Discrimination in employment and occupation with respect to gender, race, disability, and HIV/AIDS status occurred. While women had equal access to education, the private sector paid women less than men for substantially similar work. Women filled few decision-making positions in the private sector, and there were even fewer women sitting on corporate boards, where approximately 6 percent of all board members were women.
The law requires organizations employing more than 35 persons to set aside at least 3 percent of their positions for persons with disabilities, but the government was not always effective in enforcing this law. The main reasons for the low employment rate of persons with disabilities were inaccessible workplaces and a lack of adapted equipment.
Many community leaders claimed there was discrimination in the employment of Creoles (citizens of African descent) and Muslims of Indian origin in the public service.

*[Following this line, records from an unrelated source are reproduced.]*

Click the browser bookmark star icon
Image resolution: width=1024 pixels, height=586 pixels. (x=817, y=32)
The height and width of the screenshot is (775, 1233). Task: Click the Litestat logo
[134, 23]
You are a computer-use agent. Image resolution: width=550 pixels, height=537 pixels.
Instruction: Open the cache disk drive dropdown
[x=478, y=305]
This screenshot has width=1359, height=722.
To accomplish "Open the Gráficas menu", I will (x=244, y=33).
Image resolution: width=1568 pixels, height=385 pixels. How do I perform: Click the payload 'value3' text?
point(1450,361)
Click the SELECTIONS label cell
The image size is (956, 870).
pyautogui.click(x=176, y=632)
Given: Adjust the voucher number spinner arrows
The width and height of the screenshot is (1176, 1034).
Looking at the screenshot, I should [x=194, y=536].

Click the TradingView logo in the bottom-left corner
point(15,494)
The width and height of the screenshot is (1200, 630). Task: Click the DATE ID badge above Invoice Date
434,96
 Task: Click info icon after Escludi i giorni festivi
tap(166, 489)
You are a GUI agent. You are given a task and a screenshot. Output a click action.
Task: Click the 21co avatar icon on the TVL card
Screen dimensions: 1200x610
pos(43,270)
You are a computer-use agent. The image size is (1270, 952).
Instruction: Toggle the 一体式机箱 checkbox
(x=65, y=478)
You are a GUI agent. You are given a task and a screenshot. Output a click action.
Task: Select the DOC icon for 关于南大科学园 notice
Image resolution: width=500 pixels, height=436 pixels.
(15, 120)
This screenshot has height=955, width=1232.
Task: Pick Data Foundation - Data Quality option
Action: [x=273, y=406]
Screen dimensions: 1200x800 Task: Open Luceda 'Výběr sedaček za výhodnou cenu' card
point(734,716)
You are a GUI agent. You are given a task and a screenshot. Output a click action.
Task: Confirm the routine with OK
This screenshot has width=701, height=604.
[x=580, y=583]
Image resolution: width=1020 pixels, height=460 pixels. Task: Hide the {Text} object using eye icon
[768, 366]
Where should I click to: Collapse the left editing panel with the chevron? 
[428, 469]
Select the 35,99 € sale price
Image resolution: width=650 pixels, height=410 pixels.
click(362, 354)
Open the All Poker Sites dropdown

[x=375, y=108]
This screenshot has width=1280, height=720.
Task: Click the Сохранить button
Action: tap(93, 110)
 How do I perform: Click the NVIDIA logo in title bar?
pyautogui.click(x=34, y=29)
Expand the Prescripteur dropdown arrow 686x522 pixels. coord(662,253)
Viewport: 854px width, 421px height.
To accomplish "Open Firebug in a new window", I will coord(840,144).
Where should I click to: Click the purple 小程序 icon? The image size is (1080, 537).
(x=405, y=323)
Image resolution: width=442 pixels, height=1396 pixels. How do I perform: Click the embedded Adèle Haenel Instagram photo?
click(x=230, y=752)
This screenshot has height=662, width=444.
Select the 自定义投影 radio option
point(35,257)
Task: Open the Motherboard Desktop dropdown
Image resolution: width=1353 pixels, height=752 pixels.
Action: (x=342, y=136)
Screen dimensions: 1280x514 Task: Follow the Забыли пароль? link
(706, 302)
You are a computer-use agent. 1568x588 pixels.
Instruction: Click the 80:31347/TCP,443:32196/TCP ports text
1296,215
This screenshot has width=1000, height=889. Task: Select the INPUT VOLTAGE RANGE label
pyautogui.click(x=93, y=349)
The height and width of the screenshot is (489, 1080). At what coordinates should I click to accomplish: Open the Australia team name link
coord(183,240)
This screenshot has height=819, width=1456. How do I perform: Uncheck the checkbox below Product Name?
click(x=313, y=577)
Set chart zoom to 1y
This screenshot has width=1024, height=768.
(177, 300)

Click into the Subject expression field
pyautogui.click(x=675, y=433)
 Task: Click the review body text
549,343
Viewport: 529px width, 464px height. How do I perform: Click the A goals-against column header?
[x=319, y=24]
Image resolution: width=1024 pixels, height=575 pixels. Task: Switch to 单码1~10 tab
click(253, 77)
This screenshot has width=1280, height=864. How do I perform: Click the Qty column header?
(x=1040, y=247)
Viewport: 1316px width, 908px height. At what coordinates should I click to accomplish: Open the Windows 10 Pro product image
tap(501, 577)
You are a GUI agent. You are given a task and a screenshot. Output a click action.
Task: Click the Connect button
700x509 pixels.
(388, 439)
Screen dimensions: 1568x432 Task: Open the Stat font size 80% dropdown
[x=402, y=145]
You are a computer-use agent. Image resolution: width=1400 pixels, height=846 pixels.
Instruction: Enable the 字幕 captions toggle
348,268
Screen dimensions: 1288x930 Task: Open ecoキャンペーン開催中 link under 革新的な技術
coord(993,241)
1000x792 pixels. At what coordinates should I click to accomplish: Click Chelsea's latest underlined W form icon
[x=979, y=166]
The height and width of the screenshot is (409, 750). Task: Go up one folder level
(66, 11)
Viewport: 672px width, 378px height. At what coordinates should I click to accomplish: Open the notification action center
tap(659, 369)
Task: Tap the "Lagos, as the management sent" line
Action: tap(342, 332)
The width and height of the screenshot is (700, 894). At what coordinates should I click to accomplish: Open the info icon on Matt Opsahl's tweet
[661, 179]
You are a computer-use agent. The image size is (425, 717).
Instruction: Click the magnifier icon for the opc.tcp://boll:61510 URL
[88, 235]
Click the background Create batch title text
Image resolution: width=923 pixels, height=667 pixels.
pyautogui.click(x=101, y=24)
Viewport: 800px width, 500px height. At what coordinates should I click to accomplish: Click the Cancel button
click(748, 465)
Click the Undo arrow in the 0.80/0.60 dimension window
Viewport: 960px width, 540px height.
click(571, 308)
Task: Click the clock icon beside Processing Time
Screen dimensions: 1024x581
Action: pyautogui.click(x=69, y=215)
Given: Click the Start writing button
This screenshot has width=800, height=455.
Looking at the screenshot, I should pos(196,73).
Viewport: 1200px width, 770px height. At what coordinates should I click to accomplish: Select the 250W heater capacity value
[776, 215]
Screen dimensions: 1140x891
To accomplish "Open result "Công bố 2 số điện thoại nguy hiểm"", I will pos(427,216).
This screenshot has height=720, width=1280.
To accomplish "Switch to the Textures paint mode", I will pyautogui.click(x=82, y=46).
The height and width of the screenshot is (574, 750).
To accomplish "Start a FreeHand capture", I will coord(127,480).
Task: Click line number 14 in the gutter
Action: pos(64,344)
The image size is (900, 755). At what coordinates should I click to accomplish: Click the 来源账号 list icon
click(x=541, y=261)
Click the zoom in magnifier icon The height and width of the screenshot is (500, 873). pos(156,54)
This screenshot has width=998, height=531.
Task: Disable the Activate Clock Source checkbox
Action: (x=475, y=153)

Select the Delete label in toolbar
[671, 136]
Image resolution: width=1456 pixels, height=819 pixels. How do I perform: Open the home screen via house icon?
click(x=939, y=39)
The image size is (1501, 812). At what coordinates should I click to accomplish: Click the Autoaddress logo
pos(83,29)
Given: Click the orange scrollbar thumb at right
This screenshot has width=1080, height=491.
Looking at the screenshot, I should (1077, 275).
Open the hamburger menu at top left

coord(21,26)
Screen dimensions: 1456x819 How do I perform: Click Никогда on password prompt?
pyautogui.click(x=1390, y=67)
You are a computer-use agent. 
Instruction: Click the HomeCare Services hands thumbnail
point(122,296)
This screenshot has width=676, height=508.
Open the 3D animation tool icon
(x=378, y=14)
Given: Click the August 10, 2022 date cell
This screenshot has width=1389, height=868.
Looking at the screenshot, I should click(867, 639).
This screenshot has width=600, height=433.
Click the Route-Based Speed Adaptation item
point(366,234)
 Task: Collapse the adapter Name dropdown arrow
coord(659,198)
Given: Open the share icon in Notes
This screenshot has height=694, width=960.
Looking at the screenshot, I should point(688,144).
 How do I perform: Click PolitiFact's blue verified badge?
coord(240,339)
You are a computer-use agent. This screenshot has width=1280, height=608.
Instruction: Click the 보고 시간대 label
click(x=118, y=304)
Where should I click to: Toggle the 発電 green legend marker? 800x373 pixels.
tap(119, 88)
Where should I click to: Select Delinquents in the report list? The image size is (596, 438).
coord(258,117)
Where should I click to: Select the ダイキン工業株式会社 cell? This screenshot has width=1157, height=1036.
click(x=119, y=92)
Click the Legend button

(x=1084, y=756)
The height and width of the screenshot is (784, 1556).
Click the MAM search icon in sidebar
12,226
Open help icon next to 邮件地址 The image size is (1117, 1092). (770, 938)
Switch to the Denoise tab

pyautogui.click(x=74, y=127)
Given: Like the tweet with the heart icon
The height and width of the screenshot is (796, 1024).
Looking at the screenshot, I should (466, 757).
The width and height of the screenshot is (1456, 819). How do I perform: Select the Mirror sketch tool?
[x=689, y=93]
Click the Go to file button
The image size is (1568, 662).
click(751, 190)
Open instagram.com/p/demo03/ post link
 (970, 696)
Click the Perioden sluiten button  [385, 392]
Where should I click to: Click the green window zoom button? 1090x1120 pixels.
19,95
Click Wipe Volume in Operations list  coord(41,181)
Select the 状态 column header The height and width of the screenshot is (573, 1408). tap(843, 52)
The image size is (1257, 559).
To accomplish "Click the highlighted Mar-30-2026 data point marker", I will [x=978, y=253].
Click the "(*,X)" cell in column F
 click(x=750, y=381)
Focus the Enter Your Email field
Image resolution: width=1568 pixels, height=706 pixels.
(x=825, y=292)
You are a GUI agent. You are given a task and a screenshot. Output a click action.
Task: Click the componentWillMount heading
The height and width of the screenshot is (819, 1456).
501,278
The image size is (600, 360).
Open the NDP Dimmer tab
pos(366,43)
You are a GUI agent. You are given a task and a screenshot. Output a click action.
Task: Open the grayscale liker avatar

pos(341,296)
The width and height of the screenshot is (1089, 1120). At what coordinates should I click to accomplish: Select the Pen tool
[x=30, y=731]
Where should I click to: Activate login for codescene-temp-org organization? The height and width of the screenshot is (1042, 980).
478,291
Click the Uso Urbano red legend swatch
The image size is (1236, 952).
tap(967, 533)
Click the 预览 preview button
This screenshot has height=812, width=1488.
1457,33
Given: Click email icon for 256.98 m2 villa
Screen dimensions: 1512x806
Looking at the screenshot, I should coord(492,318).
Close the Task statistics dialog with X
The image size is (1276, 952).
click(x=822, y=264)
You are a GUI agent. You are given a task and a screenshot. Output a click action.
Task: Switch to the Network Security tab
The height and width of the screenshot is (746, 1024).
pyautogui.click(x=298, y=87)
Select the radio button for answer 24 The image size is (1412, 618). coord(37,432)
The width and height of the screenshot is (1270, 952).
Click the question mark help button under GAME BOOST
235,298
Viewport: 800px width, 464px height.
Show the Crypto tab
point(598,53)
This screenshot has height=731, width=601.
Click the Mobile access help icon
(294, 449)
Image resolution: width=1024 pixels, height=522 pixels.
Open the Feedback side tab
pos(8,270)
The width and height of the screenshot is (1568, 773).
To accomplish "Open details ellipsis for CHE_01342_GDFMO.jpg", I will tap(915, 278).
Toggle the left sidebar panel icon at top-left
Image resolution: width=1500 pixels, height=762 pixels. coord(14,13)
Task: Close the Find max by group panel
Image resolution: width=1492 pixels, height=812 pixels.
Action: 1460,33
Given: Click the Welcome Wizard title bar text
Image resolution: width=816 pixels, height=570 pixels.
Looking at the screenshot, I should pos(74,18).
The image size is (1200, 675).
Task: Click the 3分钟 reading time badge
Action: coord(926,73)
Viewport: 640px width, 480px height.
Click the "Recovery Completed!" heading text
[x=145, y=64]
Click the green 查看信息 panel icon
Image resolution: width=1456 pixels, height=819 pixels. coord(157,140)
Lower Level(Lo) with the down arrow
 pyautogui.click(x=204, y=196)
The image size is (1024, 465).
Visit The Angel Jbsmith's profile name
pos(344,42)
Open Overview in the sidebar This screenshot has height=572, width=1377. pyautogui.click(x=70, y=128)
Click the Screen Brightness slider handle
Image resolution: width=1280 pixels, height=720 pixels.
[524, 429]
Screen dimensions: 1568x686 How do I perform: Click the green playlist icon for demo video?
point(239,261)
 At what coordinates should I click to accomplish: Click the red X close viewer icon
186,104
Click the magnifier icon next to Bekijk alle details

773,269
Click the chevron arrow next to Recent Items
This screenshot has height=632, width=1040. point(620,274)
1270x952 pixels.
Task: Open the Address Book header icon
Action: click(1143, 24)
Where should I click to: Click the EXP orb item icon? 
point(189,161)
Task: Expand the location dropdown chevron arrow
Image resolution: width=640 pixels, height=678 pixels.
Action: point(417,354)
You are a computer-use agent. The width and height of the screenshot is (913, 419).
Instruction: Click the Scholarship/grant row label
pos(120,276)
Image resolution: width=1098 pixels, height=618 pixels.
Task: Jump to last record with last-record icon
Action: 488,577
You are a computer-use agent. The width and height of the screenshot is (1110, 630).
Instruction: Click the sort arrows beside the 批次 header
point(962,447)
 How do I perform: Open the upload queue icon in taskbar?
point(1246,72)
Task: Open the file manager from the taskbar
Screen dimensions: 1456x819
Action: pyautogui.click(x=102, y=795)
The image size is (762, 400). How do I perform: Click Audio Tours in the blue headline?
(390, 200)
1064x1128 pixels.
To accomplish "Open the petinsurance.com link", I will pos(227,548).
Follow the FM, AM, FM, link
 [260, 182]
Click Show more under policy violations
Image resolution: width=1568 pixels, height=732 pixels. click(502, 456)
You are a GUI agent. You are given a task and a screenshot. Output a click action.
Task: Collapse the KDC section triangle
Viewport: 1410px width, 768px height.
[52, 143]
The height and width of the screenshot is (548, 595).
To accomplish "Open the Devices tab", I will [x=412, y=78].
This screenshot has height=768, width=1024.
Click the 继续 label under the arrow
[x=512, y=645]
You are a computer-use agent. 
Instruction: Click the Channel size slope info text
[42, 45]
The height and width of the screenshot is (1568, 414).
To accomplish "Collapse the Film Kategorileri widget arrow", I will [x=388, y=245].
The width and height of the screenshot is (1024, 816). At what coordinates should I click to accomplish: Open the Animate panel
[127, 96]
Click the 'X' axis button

In 2017 the Equal Opportunities Amendment Act came into force to counter abuses under the 2012 Certificate of Character Act, which requires employees to provide proof to their employers that they have no criminal record. The new amendment protects employees from being fired due to a criminal record on their certificate of character that “is irrelevant to the nature of the employment for which that person is being considered.” Previously some workers complained employers fired them once the employer learned they lacked a clean certificate of character. Many individuals complained the certificate makes no distinction between minor offenses, such as street littering, and more serious offenses. Observers noted all offenses remain permanently on the certificate of character.
In the private sector, the NRB sets minimum wages for nonmanagerial workers outside the EOE. The minimum wage for an unskilled domestic worker in the EOE was above the poverty line, while the minimum wage for an unskilled factory worker outside the EOE was below the poverty line.
By law employers cannot force a worker outside the EOE to work more than eight hours per day, six days per week. The standard legal workweek in the EOE is 45 hours. According to a local trade union, the Mauritius Labor Congress, 10 hours of overtime a week is nonetheless mandatory at certain textile factories in the EOE. Regulations require remuneration for those who work more than their stipulated hours at one and a half times the normal salary rate. Those who work during their stipulated hours on public holidays are remunerated at double their normal salary rate. The law provides for paid annual holidays but does not prohibit compulsory overtime in the EOE. For industrial positions, regulations do not permit workers to work more than 10 hours a day. The law requires the Ministry of Labor, Industrial Relations, Employment and Training to investigate cases of overtime violations. If an employer fails to take action to address the violations, the ministry initiates a court action.
The Employment Rights Act and the Employment Relations Act cover the laws relating to acceptable conditions of work outside the EOE. These laws provide for a standard workweek and paid annual holidays, require premium pay for overtime, and prohibit compulsory overtime. A worker (other than a part-time worker or a watchperson) and an employer may agree, however, to have the employee work in excess of the stipulated hours without added remuneration, if the number of hours covered in a 14-day period does not exceed 90 hours or a lesser number of hours as agreed to by both parties.
The government did not enforce the law effectively. While the government enforced wages in the formal sector, there were reports employers demoted workers to part-time status to evade wage and hour requirements. Penalties were not sufficient to deter violations.
The government sets occupational safety and health standards. By law workers can remove themselves from situations that endanger health or safety without jeopardy to their employment, and authorities effectively protected employees in these situations; however, workers did not generally exercise this right.
Ministry of Labor, Industrial Relations, Employment and Training officials inspected working conditions. The ministry employed labor and industrial relations officers, including labor inspectors in the Migrant Labor Unit, to investigate all reports of labor abuses. Despite an increase in the number of inspectors in the Migrant Labor Unit, trade unions said the number was insufficient to enforce compliance. Penalties were not always sufficient to deter violations. Authorities generally applied these standards to both foreign and citizen workers.
The actual market wage for most workers was much higher than the minimum wage due to a labor shortage and collective bargaining.
Unions reported cases of underpayment for overtime in the textile and apparel industries due to differences in existing legislation and remuneration orders for the calculation of overtime hours.
Employers did not always comply with safety regulations, resulting in occupational accidents. There were reports of foreign workers living in dormitories with unsanitary conditions, which gave rise to spontaneous protests during the year. For example, on October 3, the Passport and Immigration Office deported 42 Bangladeshi migrant workers of Firemount Textiles after they violently protested delays in salary payment and poor living conditions.